Me miro al espejo y me veo bien, me gusto, con mis canas, con mis manchas, con mis arrugas. Pero no ha sido fácil llegar hasta aquí. Me he rechazado, me he buscado mil fallos, he querido ser otra. Me he comparado, me he menospreciado, me he ocultado. Llegar a los 40 para mí fue una liberación en muchos sentidos, dejé de sentirme insuficiente para abrazar mi cuerpo, mis complejos y mi verdad. Dejé de taparme el culo, dejé de maquillarme, dejé de usar sujetador y de estar siempre depilada.

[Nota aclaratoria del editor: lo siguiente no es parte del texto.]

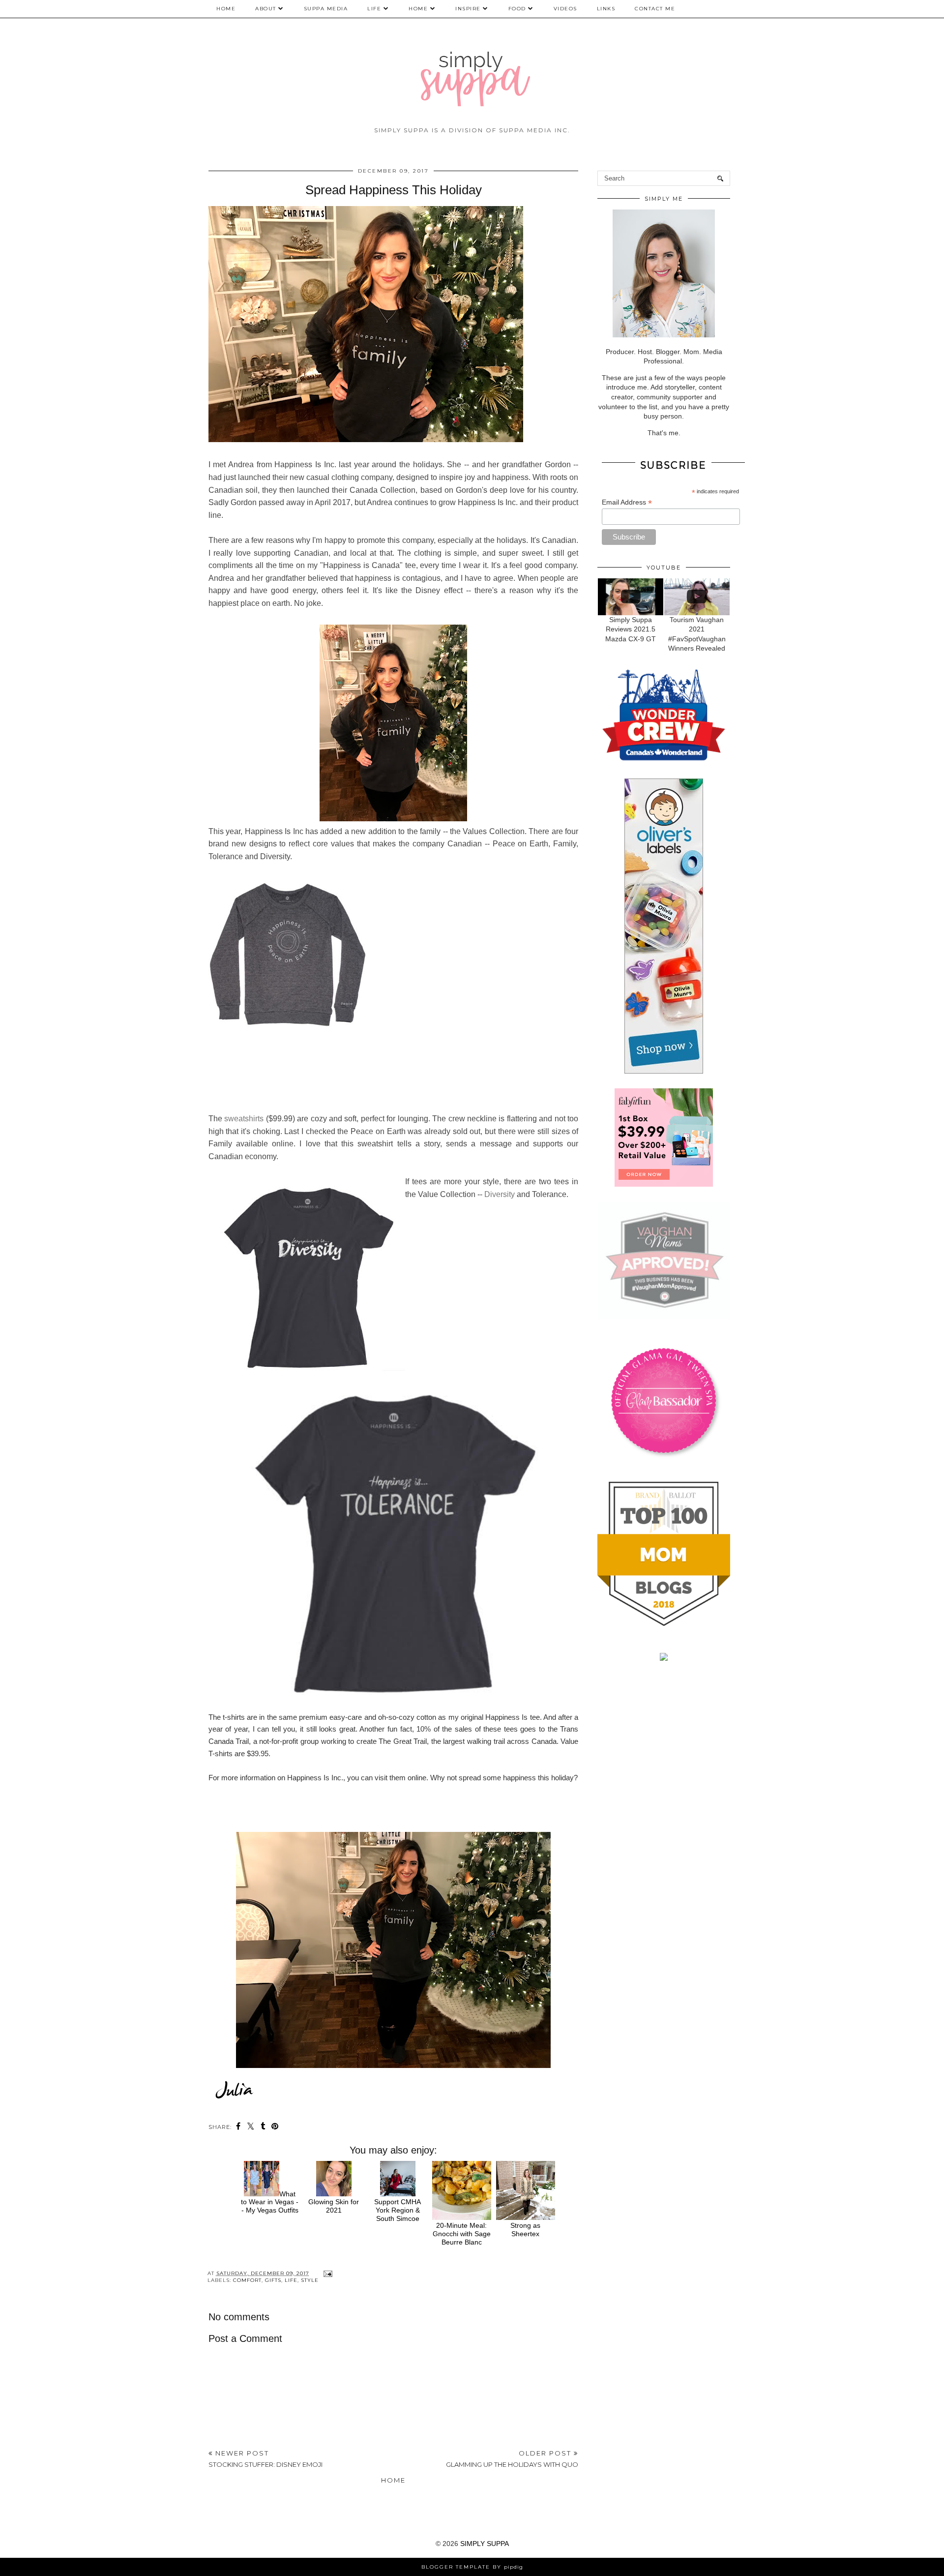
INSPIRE (468, 8)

Para enfrentarme a mi celulitis, a mis ojeras, a mis tetas pequeñas y caídas y a mis pelos libres.

Y de repente cuando estaba disfrutando de esta liberación, el botox empezó a protagonizar conversaciones entre amigas. El debate de si te retocarías, las dudas de si seremos capaces de envejecer sin obsesionarnos, las preguntas de qué tratamiento te haces o cómo te cuidas la piel se han ido haciendo hueco en las quedadas con amigas, en los cafés de trabajo y por supuesto en el bombardeo constante de redes y medios de comunicación. El algoritmo nos busca, intentando hacernos creer que no somos suficientes y que tenemos que mejorar. Y de repente, me he empezado a mirar de nuevo al espejo.

Me miro al espejo y me veo demasiadas canas, demasiadas manchas en la piel, demasiadas arrugas. Pero este espejismo me dura poco, menos mal. Llegar hasta aquí no ha sido nada fácil como para ahora dejar que gane terreno la violencia estética a la que somos sometidas, permitir que la presión del edadismo caiga sobre mi piel, mis arrugas, mis canas y mis pelos. Me ha costado más de 40 años permitirme la comodidad de no usar fajas, de quitarme el sujetador, de no estar pendiente de si tengo pelos o no, de tomarme el autocuidado con cierta calma.

Y sigo quitándome las canas, porque soy de esa generación a la que le cuesta dejárselas sin más. Y sigo depilándome porque soy de esa generación a la que le cuesta verse con pelos sin más. Y sigo pintándome la raya del ojo porque me hace sentir más guapa. Y sigo echándome antiojeras porque no quiero parecer "tan cansada". Pero no pienso dedicarle tanto tiempo y sobre todo tanto dinero a intentar frenar el paso del tiempo, a parecer que soy más joven o a querer llevar un filtro puesto cada mañana porque eso no es real. La belleza cambia, evoluciona y yo la prefiero sin filtros, abrazando el paso de los años, pese a que me convierta en una señora de 50 que parece que tiene 50.

Yo quiero ser una señora de 50 que se quiere, que se cuida, que se hidrata la piel, que se siente bien, que hace fuerza y sale a correr porque me libera de pensamientos negativos. Quiero comerme una hamburguesa sin sentirme mal por las calorías. Quiero reírme con mis amigas y envejecer juntas, diciendo: "Qué bien estamos". Pero no quiero vivir obsesionada por lo que las demás personas piensen de mí.

Me ha costado demasiado tiempo abrazar mi cuerpo, aceptar quién soy, con mis inseguridades y mandando a la porra tantas imposiciones como para ahora dejarme arrastrar y ceder a los chantajes emocionales de la industria, que, inconscientes, perpetuamos las mujeres, en silencio, comparándonos y probando filtros de belleza que nos devuelven una imagen de nosotras que nos han hecho creer que es mejor.

Quiérete sin filtros porque cuando ese momento llega es el mayor acto de amor propio que podemos regalarnos. La violencia estética nos persigue, busca sus huecos para conectar con nuestra inseguridad porque hemos sido educadas en la insuficiencia. ¿Por qué será? Y es que no hay nada más poderoso que mujeres que se aman. La revolución es esa: querernos y desearnos, tal como somos.